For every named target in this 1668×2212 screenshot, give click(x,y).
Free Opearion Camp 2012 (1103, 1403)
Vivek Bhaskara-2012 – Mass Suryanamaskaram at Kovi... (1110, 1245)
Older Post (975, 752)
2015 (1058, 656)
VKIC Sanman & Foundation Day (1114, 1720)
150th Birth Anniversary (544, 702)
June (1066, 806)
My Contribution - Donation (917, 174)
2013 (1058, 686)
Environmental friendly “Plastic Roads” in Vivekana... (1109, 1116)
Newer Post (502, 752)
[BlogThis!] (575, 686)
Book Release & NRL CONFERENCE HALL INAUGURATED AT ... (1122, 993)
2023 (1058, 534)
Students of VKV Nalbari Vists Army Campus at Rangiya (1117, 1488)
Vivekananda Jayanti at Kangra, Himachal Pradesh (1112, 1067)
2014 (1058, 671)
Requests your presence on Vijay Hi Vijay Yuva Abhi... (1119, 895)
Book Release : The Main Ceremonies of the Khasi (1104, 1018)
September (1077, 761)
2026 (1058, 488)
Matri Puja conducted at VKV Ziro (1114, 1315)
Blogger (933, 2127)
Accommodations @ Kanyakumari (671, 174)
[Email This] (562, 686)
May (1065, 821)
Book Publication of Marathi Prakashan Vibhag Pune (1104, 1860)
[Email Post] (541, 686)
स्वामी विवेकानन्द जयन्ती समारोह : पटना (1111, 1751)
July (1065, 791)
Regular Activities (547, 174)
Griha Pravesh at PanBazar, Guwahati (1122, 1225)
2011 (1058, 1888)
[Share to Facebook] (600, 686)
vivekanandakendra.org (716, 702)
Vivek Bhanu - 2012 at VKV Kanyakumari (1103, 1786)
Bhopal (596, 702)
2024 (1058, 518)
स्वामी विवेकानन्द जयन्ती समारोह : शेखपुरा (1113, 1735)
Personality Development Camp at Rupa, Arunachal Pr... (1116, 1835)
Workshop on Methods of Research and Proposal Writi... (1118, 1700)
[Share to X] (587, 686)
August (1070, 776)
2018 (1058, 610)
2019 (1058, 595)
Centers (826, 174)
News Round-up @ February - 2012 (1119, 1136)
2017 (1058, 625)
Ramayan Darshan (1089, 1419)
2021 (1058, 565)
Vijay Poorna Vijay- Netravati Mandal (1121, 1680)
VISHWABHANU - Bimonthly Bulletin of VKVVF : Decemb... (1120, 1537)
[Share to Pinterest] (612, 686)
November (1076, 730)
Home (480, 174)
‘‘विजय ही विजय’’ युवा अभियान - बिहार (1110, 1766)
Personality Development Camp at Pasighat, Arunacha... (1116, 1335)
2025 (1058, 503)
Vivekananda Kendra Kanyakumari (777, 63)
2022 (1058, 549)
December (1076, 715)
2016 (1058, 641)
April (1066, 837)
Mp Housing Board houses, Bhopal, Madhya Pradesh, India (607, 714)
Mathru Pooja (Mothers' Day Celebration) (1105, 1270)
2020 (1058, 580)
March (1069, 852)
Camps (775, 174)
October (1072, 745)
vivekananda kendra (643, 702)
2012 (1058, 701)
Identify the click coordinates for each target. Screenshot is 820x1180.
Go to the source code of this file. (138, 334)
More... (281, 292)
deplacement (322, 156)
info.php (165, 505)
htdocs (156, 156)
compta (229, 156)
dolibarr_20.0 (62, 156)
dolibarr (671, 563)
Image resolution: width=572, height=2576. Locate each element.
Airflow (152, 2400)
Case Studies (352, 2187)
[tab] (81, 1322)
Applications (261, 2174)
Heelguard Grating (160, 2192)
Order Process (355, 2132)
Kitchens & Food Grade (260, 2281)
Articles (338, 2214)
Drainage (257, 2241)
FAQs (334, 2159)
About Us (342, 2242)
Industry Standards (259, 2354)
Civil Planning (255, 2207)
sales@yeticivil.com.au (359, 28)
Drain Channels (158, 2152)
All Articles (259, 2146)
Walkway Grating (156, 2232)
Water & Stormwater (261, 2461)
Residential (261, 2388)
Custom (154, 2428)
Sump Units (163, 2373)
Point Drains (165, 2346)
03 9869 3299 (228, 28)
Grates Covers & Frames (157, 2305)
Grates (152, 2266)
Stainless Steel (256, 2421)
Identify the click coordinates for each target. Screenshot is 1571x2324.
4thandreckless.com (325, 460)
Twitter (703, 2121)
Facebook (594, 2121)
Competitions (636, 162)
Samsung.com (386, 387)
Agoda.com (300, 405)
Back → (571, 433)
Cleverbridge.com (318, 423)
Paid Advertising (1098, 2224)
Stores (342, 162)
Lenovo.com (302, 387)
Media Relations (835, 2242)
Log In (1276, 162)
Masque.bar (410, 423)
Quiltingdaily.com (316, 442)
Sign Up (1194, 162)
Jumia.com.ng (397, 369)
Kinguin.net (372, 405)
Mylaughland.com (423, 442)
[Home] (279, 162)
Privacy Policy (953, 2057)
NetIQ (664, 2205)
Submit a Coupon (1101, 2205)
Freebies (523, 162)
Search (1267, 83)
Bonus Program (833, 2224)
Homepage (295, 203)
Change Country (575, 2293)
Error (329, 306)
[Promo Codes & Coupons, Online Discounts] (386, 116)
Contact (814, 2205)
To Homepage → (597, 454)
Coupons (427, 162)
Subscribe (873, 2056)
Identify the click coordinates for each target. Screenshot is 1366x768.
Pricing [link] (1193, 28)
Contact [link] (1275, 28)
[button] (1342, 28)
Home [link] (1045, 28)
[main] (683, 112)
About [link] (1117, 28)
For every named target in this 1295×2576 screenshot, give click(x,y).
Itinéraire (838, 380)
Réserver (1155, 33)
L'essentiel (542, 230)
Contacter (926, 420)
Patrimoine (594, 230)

* * *

Wherever "Vijay" appears in a line of the entries, copy that line.

Requests your presence on Vijay Hi Vijay Yuva Abhi... (1119, 895)
Vijay Poorna Vijay- Netravati Mandal (1121, 1680)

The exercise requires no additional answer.